◆ **Work to complete**
- A) From the FDCNN abstract below, copy the passage that begins at the words "Design/methodology/approach" and stops after the words "score as 0.9795.".
- B) Answer these questions using the FDCNN abstract below:
(i) What is the FDCNN architecture initially fused with?
(ii) Whose data set has its statistical parameters normalized before going to the convolutional neural network layers?
(iii) What overall F1 score did the proposed model reach?
- C) Write the next part of the FDCNN abstract below, starting after its final sentence.

◆ **Page excerpt**
Design/methodology/approach
The major contributions of this work are modeled as FDCNN architecture, which is initially fused with a fuzzy logic based data aggregator. This work significantly focuses on normalizing the University of California, Irvine data set’s statistical parameters before feeding that to convolutional neural network layers. This FDCNN model with λmax method is instrumental in ensuring the faster convergence with improved performance accuracy in sensor based human activity recognition. Impact analysis is carried out to validate the appropriateness of the results with hyper-parameter tuning on the proposed FDCNN model with λmax method.
Findings
The effectiveness of the proposed FDCNN model with λmax method was outperformed than state-of-the-art models and attained with overall accuracy of 97.89% with overall F1 score as 0.9795.

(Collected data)
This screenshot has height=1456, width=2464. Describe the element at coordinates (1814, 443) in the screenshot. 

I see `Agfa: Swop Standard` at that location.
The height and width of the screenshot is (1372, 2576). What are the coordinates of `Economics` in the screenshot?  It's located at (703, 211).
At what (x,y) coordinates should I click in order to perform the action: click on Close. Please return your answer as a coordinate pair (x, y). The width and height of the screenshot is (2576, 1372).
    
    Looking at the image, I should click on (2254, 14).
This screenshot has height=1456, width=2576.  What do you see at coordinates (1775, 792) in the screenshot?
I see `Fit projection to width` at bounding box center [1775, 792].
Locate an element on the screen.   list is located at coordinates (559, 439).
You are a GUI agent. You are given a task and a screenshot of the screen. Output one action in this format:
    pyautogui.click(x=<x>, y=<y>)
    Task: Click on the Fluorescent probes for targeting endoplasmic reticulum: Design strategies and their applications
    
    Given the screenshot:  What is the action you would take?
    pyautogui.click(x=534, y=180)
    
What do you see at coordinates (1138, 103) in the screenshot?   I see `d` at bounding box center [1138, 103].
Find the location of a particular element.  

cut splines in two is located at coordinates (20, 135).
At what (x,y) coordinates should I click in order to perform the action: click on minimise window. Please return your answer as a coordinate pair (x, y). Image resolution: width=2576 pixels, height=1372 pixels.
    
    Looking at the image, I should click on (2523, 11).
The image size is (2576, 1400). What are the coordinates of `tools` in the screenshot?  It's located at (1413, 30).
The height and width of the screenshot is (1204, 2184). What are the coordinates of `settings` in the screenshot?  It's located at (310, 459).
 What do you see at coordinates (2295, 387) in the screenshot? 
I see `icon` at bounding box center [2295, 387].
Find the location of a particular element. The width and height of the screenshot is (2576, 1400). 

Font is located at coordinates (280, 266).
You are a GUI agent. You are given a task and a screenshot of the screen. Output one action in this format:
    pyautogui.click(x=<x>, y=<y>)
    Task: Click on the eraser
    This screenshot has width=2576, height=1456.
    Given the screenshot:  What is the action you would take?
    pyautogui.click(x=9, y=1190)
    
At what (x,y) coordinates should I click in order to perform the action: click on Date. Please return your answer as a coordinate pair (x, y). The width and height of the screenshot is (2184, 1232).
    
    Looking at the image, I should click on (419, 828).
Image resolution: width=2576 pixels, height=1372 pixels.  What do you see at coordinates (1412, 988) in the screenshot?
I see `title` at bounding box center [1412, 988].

◆ **Exercise answers**
- A)
Design/methodology/approach
The major contributions of this work are modeled as FDCNN architecture, which is initially fused with a fuzzy logic based data aggregator. This work significantly focuses on normalizing the University of California, Irvine data set’s statistical parameters before feeding that to convolutional neural network layers. This FDCNN model with λmax method is instrumental in ensuring the faster convergence with improved performance accuracy in sensor based human activity recognition. Impact analysis is carried out to validate the appropriateness of the results with hyper-parameter tuning on the proposed FDCNN model with λmax method.
Findings
The effectiveness of the proposed FDCNN model with λmax method was outperformed than state-of-the-art models and attained with overall accuracy of 97.89% with overall F1 score as 0.9795.

- B)
(i) A fuzzy logic based data aggregator.
(ii) The University of California, Irvine data set.
(iii) 0.9795.

- C)
Practical implications
The proposed fuzzy associate rule layer (FAL) layer is responsible for feature association based on fuzzy rules and regulates the uncertainty in the sensor data because of signal inferences and noises. Also, the normalized data is subjectively grouped based on the FAL kernel structure weights assigned with the λmax method.
Social implications
Contributed a novel FDCNN architecture that can support those who are keen in advancing human activity recognition (HAR) recognition.
Originality/value
A novel FDCNN architecture is implemented with appropriate FAL kernel structures.